■ **THE DATA**
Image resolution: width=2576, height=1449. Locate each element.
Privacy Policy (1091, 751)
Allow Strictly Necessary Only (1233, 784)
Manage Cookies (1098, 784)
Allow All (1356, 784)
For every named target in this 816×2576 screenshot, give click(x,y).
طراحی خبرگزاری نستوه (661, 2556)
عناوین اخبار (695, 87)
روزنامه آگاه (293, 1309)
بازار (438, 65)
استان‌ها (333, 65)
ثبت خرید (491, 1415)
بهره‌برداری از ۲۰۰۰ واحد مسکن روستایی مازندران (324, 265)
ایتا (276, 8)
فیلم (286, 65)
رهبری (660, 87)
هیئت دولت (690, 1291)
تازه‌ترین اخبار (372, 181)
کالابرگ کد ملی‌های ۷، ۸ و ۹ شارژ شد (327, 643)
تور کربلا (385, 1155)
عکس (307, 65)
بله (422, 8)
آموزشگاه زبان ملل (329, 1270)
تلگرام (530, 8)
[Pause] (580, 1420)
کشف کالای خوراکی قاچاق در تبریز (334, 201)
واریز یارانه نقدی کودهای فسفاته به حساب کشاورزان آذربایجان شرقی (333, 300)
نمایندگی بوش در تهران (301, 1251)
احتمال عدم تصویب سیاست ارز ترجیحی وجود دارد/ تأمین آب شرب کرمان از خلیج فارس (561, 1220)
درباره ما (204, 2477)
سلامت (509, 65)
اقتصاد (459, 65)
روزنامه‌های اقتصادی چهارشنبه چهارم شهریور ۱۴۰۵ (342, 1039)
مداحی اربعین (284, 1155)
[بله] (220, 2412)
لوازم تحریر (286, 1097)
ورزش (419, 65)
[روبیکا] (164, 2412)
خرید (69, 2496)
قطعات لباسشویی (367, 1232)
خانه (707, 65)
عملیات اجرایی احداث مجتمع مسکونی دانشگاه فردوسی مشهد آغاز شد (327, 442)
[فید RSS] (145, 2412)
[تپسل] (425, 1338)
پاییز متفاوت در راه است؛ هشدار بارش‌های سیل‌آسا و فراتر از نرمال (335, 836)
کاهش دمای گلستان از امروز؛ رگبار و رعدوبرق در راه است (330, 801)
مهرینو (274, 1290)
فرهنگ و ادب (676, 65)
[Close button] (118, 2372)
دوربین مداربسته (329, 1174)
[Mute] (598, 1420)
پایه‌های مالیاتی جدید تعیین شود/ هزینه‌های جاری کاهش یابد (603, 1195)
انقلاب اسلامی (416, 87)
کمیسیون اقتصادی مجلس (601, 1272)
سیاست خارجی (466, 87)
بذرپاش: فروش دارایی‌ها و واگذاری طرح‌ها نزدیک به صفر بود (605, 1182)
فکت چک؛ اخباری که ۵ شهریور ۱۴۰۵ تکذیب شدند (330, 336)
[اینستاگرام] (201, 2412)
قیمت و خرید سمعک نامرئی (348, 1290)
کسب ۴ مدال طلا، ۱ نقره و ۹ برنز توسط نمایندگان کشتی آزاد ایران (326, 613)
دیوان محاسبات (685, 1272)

■ **TASK REQUIREMENTS**
Everything from the first line of the material through the line containing "خرید (69, 2496)" is to be printed exactly; lines after that are to be left out.

■ **SOLUTION TO THE EXERCISE**
Image resolution: width=2576, height=1449. Locate each element.
Privacy Policy (1091, 751)
Allow Strictly Necessary Only (1233, 784)
Manage Cookies (1098, 784)
Allow All (1356, 784)
For every named target in this 816×2576 screenshot, give click(x,y).
طراحی خبرگزاری نستوه (661, 2556)
عناوین اخبار (695, 87)
روزنامه آگاه (293, 1309)
بازار (438, 65)
استان‌ها (333, 65)
ثبت خرید (491, 1415)
بهره‌برداری از ۲۰۰۰ واحد مسکن روستایی مازندران (324, 265)
ایتا (276, 8)
فیلم (286, 65)
رهبری (660, 87)
هیئت دولت (690, 1291)
تازه‌ترین اخبار (372, 181)
کالابرگ کد ملی‌های ۷، ۸ و ۹ شارژ شد (327, 643)
تور کربلا (385, 1155)
عکس (307, 65)
بله (422, 8)
آموزشگاه زبان ملل (329, 1270)
تلگرام (530, 8)
[Pause] (580, 1420)
کشف کالای خوراکی قاچاق در تبریز (334, 201)
واریز یارانه نقدی کودهای فسفاته به حساب کشاورزان آذربایجان شرقی (333, 300)
نمایندگی بوش در تهران (301, 1251)
احتمال عدم تصویب سیاست ارز ترجیحی وجود دارد/ تأمین آب شرب کرمان از خلیج فارس (561, 1220)
درباره ما (204, 2477)
سلامت (509, 65)
اقتصاد (459, 65)
روزنامه‌های اقتصادی چهارشنبه چهارم شهریور ۱۴۰۵ (342, 1039)
مداحی اربعین (284, 1155)
[بله] (220, 2412)
لوازم تحریر (286, 1097)
ورزش (419, 65)
[روبیکا] (164, 2412)
خرید (69, 2496)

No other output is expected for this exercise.